Respondents in our study also reported co-managing their HF patients with another physician (n = 63), while some would rather refer these patients on to a specialist or others (n = 17; others included respiratory therapist and certified educator for HF education program), with a minority of physicians preferring to manage patients alone (n = 3). Respondents’ choices for co-managing patients with other physicians are shown in as show in Table 4, stratified by respondent’s health care professional category (e.g., family physician, resident etc.). When asked whether they managed HF patients differently from patients with other chronic health conditions (e.g., diabetes), most responded (n = 50) no differences in management, while other respondents (n = 33) indicated managing differently. Further, when probed regarding how respondents manage HF patients compared to other chronic health conditions, the majority of survey respondents indicated that their HF patients would need more co-management, more office visits, and more urgent visits.
As well, the extreme majority of individuals (n = 80) in this survey suggested they would like to manage their HF patients as part of a team, particularly in co-management (n = 78); and 47 respondents reported that they are currently satisfied with the way they management HF patients (family physicians = 32; residents = 8; specialist = 1; and other health care providers = 6); others (n = 36) suggested that there are limitations preventing them from managing patients the way they would like. For these latter respondents, we further requested they specify these possible limitations, results are shown in Table 5, stratified by respondent’s health care professional category (e.g., family physician, resident etc.). Most respondents indicated that they would like to have access to more resources (n = 27), followed by more experience (n = 15) and lastly more education (n = 12) to manage HF patients in their practice. Finally, we inquired how respondents utilized the Ministry of Health and Long-Term Care (MOHLTC) Heart Failure Management Incentive fee code Q050A. Only 26.3% reported using the incentive (n = 31), while 29.7% indicated that they do not use it (n = 35), and 12.7% reported not being aware of the incentive (n = 15).
The current challenges to provide optimum care for patients with HF affect not only the patients themselves, but extends to their families, caregivers, physicians and other health care professionals. With a growing number of newly diagnosed cases every year, the burden on all the sectors of the health care sector and society is inescapable. Even though current recommendations stipulate a multidisciplinary approach to HF management and care , it remains to be determined whether such strategies are currently taking place in primary care. For example, given the low utilization of a special HF fee code we observed, this would suggest that introducing such supportive funding investments require supportive Continuing Medical Education (CME) programming. The overall goal of this study was to assess how health care professionals manage HF in their clinical practice in Southwestern Ontario, as well as, identify any perceived limitations, barriers and challenges in managing these patients.

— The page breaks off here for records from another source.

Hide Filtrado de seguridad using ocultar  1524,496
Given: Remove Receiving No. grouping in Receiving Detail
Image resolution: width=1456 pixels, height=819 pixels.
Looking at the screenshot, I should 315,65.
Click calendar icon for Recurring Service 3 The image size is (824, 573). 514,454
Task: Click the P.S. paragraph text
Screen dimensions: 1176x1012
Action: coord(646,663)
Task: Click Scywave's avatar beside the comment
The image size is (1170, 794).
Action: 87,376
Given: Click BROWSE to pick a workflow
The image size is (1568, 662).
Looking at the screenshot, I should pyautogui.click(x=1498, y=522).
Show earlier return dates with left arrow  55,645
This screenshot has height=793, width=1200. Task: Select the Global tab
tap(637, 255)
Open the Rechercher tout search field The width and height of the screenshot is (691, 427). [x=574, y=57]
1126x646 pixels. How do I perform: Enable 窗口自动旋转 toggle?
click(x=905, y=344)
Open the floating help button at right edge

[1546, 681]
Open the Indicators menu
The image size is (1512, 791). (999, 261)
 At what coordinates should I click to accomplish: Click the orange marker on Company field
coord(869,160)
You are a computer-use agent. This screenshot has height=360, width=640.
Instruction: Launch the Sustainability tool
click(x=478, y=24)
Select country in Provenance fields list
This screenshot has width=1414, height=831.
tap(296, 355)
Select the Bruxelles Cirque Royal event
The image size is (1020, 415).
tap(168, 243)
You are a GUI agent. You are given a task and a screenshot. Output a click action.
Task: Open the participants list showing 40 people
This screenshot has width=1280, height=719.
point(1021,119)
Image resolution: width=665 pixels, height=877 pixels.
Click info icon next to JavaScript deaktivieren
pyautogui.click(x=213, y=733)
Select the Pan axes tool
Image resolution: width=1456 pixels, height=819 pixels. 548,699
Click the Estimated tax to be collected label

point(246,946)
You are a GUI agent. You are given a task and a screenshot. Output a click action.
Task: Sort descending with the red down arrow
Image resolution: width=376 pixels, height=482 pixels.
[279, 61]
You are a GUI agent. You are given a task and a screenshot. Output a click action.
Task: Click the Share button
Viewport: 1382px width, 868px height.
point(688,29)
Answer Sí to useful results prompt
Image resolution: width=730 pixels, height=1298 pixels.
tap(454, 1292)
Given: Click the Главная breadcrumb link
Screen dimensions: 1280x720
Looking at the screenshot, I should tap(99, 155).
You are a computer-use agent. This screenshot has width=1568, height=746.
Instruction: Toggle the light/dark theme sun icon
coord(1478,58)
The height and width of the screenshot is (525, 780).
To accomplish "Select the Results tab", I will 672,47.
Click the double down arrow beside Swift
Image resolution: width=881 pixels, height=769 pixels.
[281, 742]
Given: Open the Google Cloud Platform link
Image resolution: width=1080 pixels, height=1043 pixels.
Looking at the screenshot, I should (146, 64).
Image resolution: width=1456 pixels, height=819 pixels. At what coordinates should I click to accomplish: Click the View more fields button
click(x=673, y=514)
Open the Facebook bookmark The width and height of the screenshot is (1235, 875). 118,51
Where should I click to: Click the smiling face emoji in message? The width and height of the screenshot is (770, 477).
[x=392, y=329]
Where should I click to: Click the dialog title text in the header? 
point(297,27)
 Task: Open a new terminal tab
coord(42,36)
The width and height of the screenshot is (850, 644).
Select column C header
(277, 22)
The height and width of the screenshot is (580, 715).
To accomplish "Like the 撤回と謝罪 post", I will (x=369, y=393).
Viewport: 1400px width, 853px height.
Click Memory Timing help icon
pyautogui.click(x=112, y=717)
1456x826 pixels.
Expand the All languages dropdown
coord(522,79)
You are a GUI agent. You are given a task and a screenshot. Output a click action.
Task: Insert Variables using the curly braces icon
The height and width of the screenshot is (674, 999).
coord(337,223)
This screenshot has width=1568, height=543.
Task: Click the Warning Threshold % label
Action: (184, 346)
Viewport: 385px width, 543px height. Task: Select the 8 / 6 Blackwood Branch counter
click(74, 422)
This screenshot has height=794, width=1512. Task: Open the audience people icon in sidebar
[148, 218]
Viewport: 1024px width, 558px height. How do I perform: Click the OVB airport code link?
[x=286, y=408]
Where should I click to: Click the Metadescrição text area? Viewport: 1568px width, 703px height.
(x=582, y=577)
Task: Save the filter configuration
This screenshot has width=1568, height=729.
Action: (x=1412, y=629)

We report that most of our respondents indicated participating in a collaborative practice setting, particularly with other health care professionals such as nurses and physiotherapists, as well as other family physicians. Similarly, despite nearly a third of respondents not having hospital privileges and practicing in rural areas, both of which could limit inter-professional collaboration, most respondents indicated co-managing their HF patients with other health care professionals, including cardiologist and internists. Co-management seems to be greatly valued in this context, since the vast majority of respondents reported preferring to manage their HF patients as part of a team rather than alone. This is an important pillar/component of the chronic care model (CCM) proposed by Wagner and colleagues [10, 11]. The development of collaborative and productive relationships between health care professionals is emphasized in this model. The model pertains to multidimensional approach to care, strengthening the relationships between health care providers, patients and their family, as well as integrating public and private resources in the community to aid in the daily management of chronic conditions. This model was not fully explored here but could benefit from future research in the management of HF patients.
Most of our respondents indicated being satisfied with the way they currently manage their HF patients, however, others indicated otherwise. The main limitation affecting this issue seemed to be related to practice set up (i.e., availability of nurses and support staff) and communication resources (i.e., with other doctors and specialists), followed by experience and education relating to HF guidelines, current drug therapy and medical management. Although we did not perform any inferential statistical test for this particular report, it is possible to consider that some of these factors might well be associated and even influenced by other factors, such as practice location (rural versus urban) especially in regards to greater or easier access to resources. Moreover, academic background, year of graduation, presence (or not) of a post-graduation degree, and hospital privileges might play important roles in suboptimal levels of satisfaction relating to how respondents in our survey manage their HF patients. One could consider that investing in CME specifically in HF management, would aid in addressing some of the main limitations indicated by our survey respondents. This could also aid in higher utilization of the HF fee code, as mentioned earlier. These observations, however, remain only as speculative.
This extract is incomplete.